LaurelAACTA Award – Best Editing in a Documentary
LaurelAPRA-AMCOS Screen Music Award for best Music in a Documentary
LaurelFilm Critics’ Circle of Australia Awards - Best Feature Documentary

The Producers

Sue Clothier - Producer

Sue Clothier is recognised as one of Australia’s leading factual production executives and creative producers. In a career spanning more than two decades in the entertainment industry, Sue has produced or overseen the production of hundreds of hours of original broadcast programming.

Sue’s career highlights include the feature docu-drama directed by Gillian Armstrong, Unfolding Florence: The Many Lives of Florence Broadhurst; Australia’s only official selection at the 2006 Sundance Film Festival, the Logie-nominated drama-doc series Darwin's Brave New World, the Walkley-awarded Cronulla Riots: 10 Days That Shocked The Nation and the Emmy nominated Life On The Reef.

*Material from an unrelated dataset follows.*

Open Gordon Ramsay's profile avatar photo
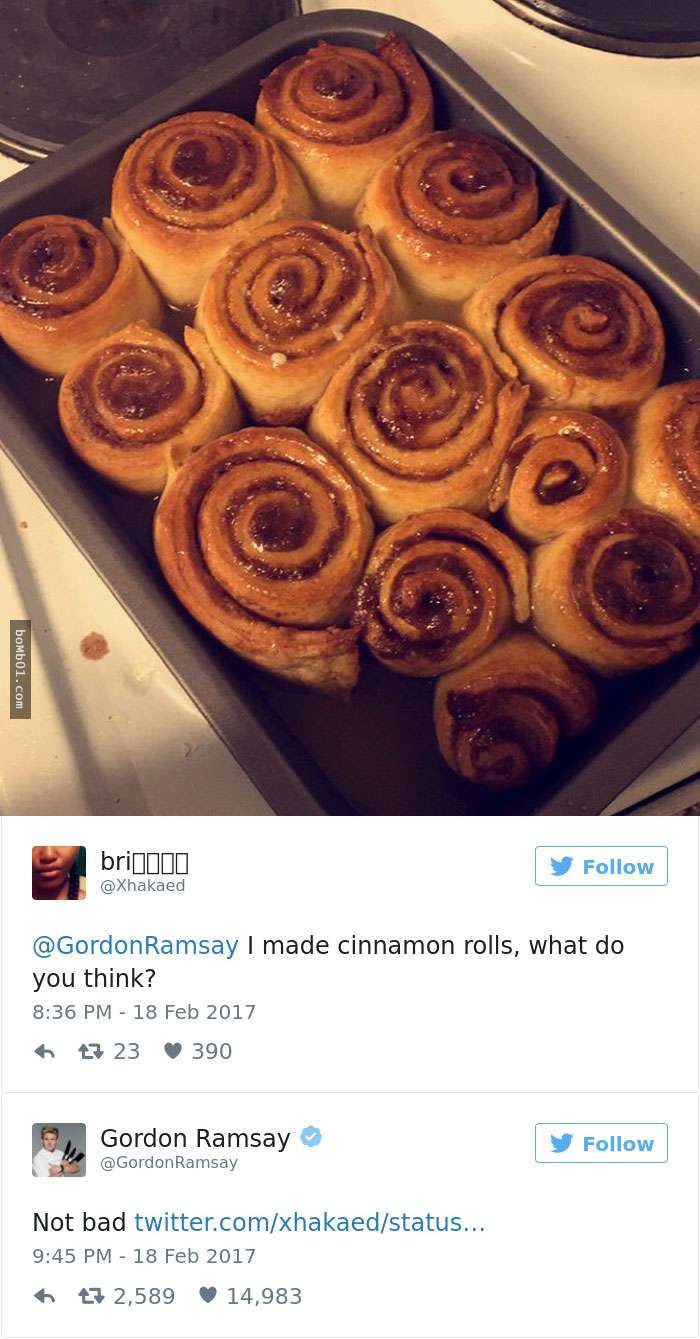The height and width of the screenshot is (1339, 700). pos(59,1150)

James Bogle - Writer/Director/Co-Producer

James Bogle has co-written and directed four feature films, Closed For Winter (2009), In The Winter Dark (1999), Mad Bomber In Love (1993) and Stones Of Death (1989) and is in development on his fifth, based on the award-winning novel 'Strange Objects' by Australian writer Gary Crew.

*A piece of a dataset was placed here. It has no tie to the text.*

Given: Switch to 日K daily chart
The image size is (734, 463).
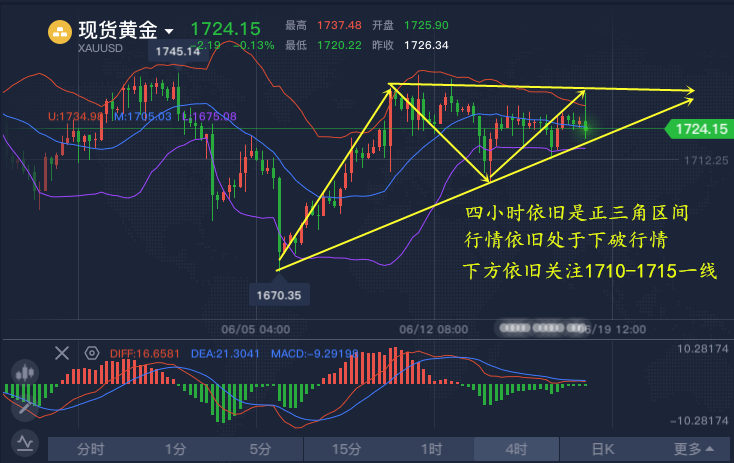Looking at the screenshot, I should pos(602,449).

James served as a board member at Western Australia’s state film funding body, ScreenWest from 2001-4, and as an Executive Committee Member for the Western Australian Branch of the Australian Directors Guild from 2010-12. James also directs television commercials, teaches tertiary film studies and works as an industry consultant and script editor with a special interest in the development of young and indigenous filmmakers.

Victor Gentile - Writer

Since graduating from AFTRS in 1986, Victor Gentile has worked as a producer, writer and script developer on projects ranging from short films to documentaries, children’s drama, telemovies and feature films. As an independent producer and overseen some dozen television documentary projects including the ABC's Faces Of War series, Megan Simpson Huberman's War Of Distance, Centotaph by Chris Tuckfield, David Caesar’s Convictions, and The Golden Pig for SBS.

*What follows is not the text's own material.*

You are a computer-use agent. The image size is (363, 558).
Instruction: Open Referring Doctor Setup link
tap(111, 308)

He was a founding director of the film production company, Oracle Pictures, and the sound post-production studio, Counterpoint Sound, and was Project Development Manager at Western Australia's screen funding and development agency, ScreenWest. In recent years, Victor has written on children’s TV series such as Streetsmartz, Parallax and Stormworld for Western Australian producer Paul Barron as well as for Electric Pictures developing, researching and writing various TV documentary projects from concept to production.

Making The Film

Every piece of the dialogue in the film is authentic – either captured on the archival footage our researchers discovered in all kinds of places, or recreated from notebooks and interviews by our actors who play Brett and Wendy with such perception. The private perspective is so important to this film: the moments of triumph, confusion, achievement and destruction; the intimacy of family moments, the note book entries about personal issues like fear, drugs, anger, rejection, paranoia.
Our archival footage spans over four decades. We’ve become so used to the images of a middle-aged Brett with his halo of red curls and creased face, that it is startling to see and hear the short-haired and intense 20 year old Brett, already on a fast track to art acclamation. Amongst the discoveries in the rushes tins from a 60 Minutes profile from the 1983 is a moving and intimate moment when Brett’s art hero, Lloyd Rees, speaks to him about technique. There is another unforgettable moment on film with the young Whiteley family, including baby daughter Arkie, lazing in the sun at Whale Beach after their return from London.